What to work on - Everything from the opening line of the records below up to and including the line containing "Task: Expand the Čiastka section" should be retyped exactly, minus the pictures.

Supplied material -

★ ★ ★

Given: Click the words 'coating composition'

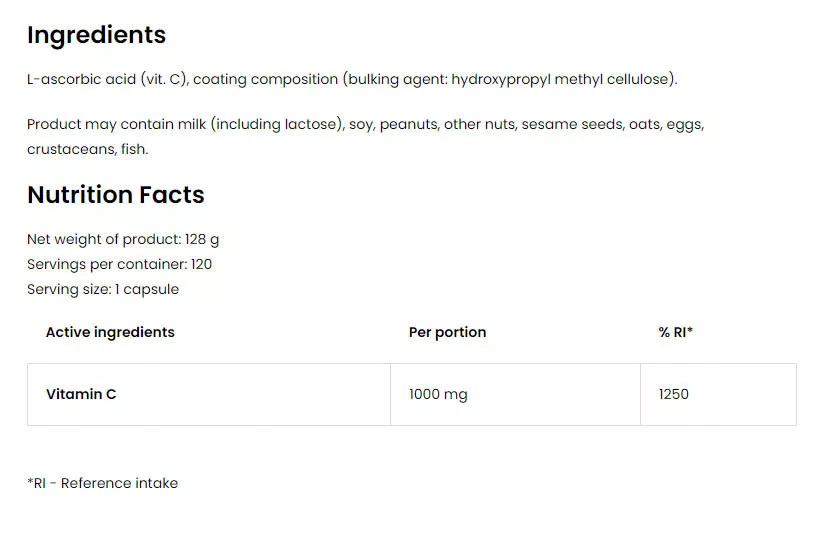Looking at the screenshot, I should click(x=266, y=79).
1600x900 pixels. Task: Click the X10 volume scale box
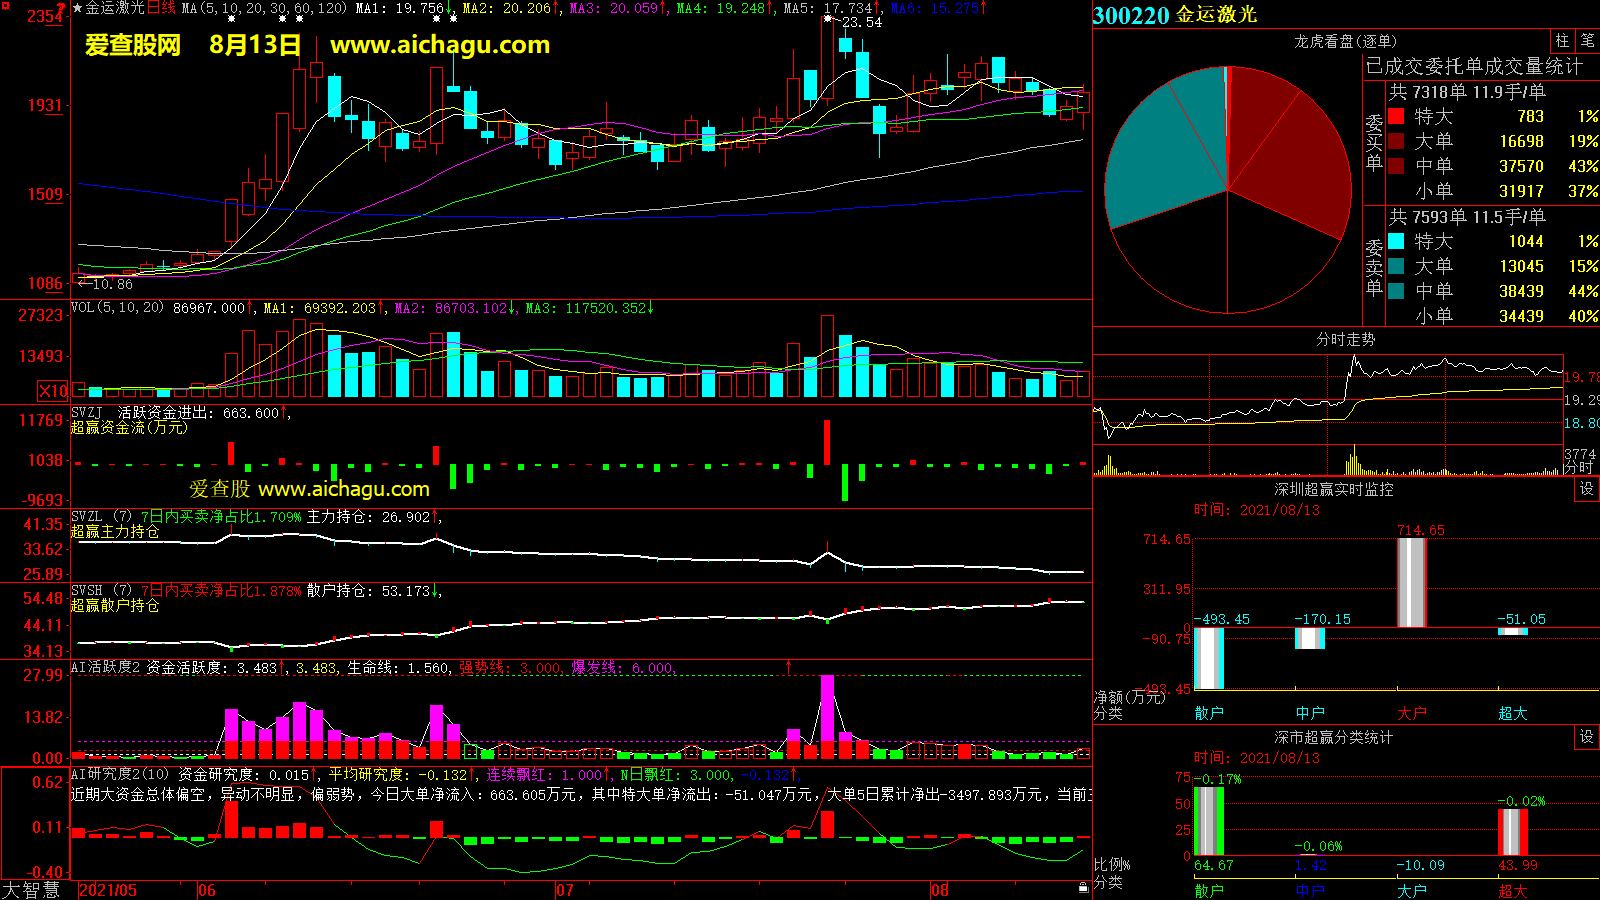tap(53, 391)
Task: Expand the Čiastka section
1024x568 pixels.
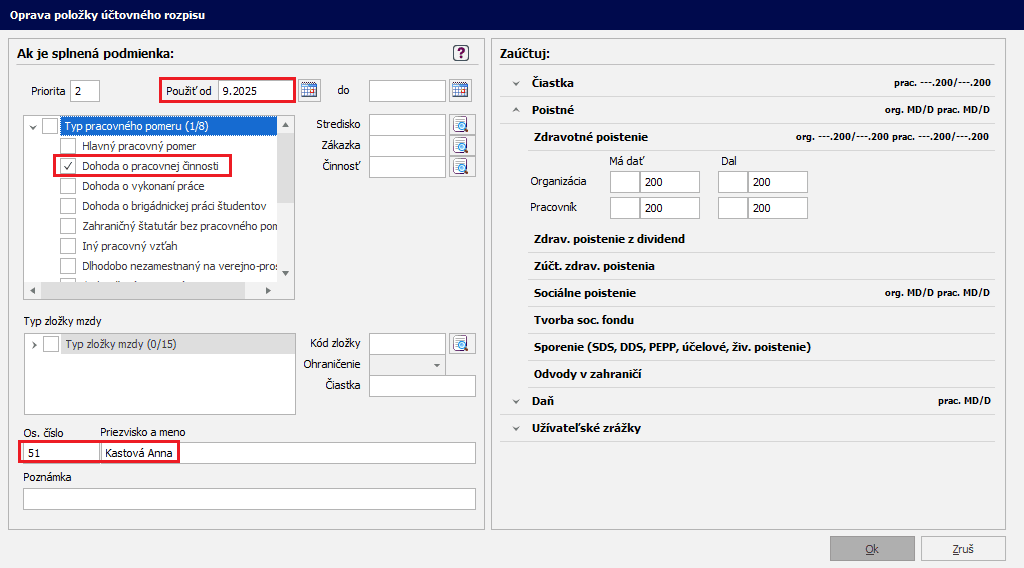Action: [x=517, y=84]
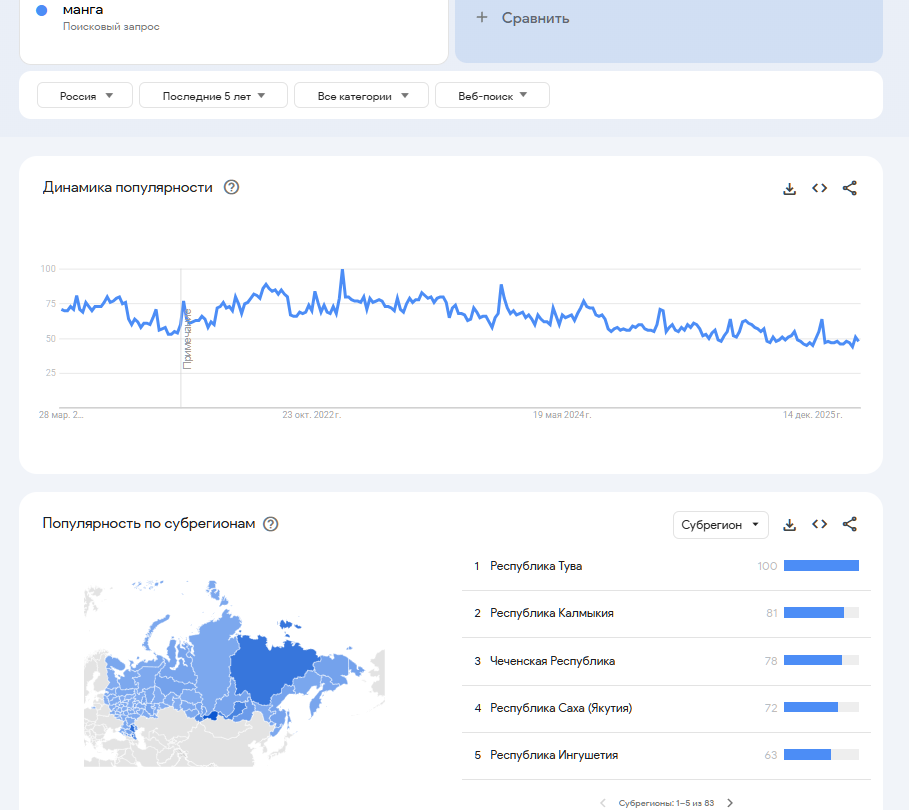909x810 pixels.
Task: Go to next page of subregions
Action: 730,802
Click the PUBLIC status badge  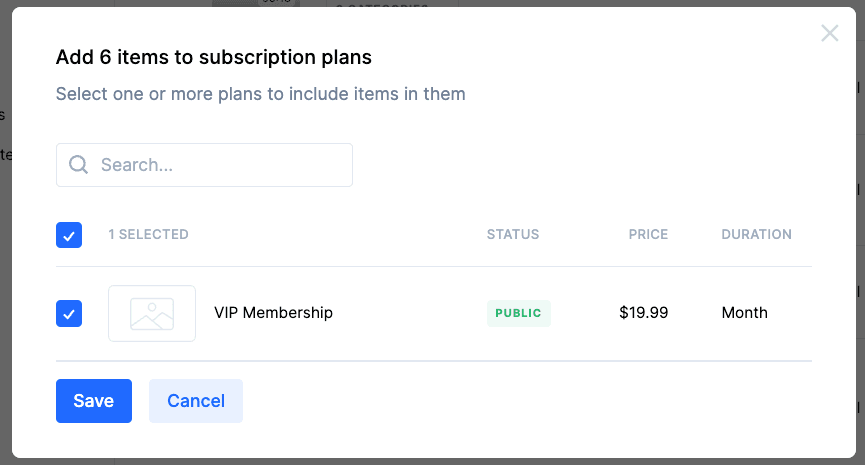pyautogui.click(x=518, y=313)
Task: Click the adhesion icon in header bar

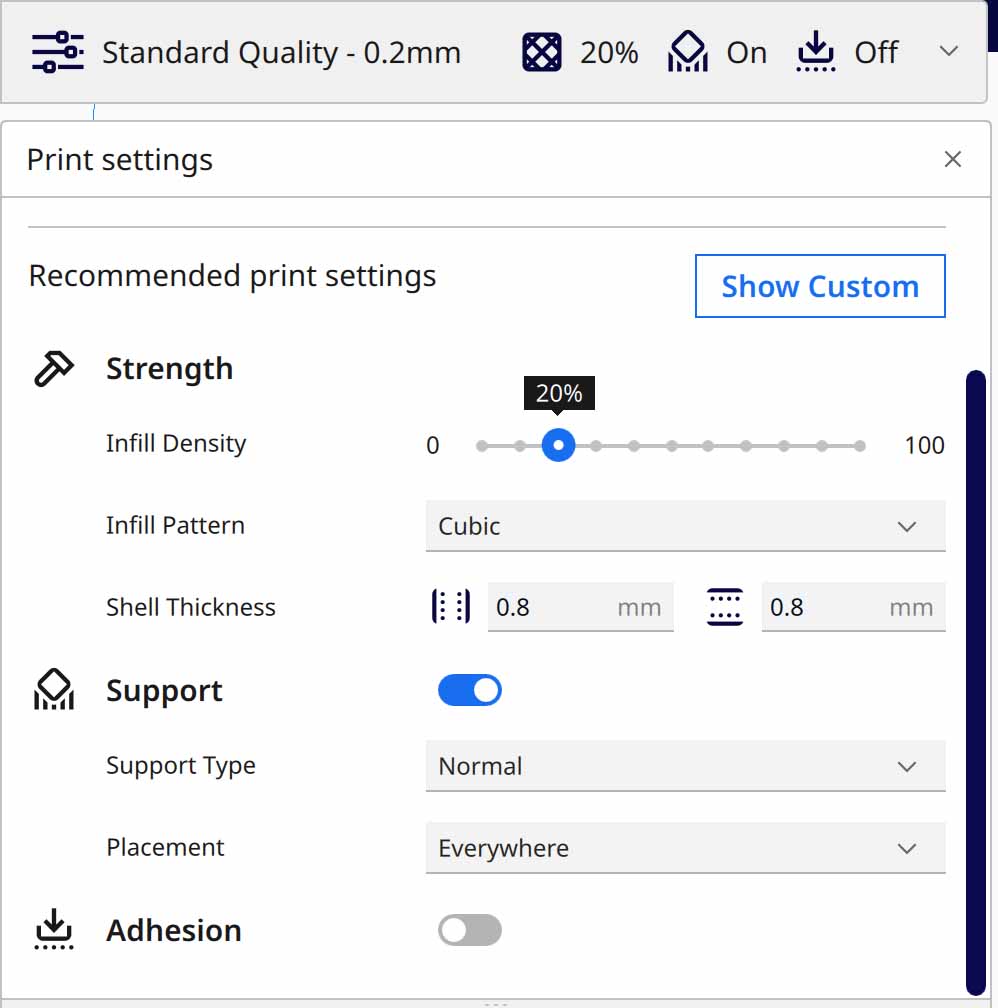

★ ★ ★

Task answer -
Given: Click the words 'coating composition'

Looking at the screenshot, I should click(x=266, y=79).
1600x900 pixels. Task: Click the X10 volume scale box
tap(53, 391)
Task: Expand the Čiastka section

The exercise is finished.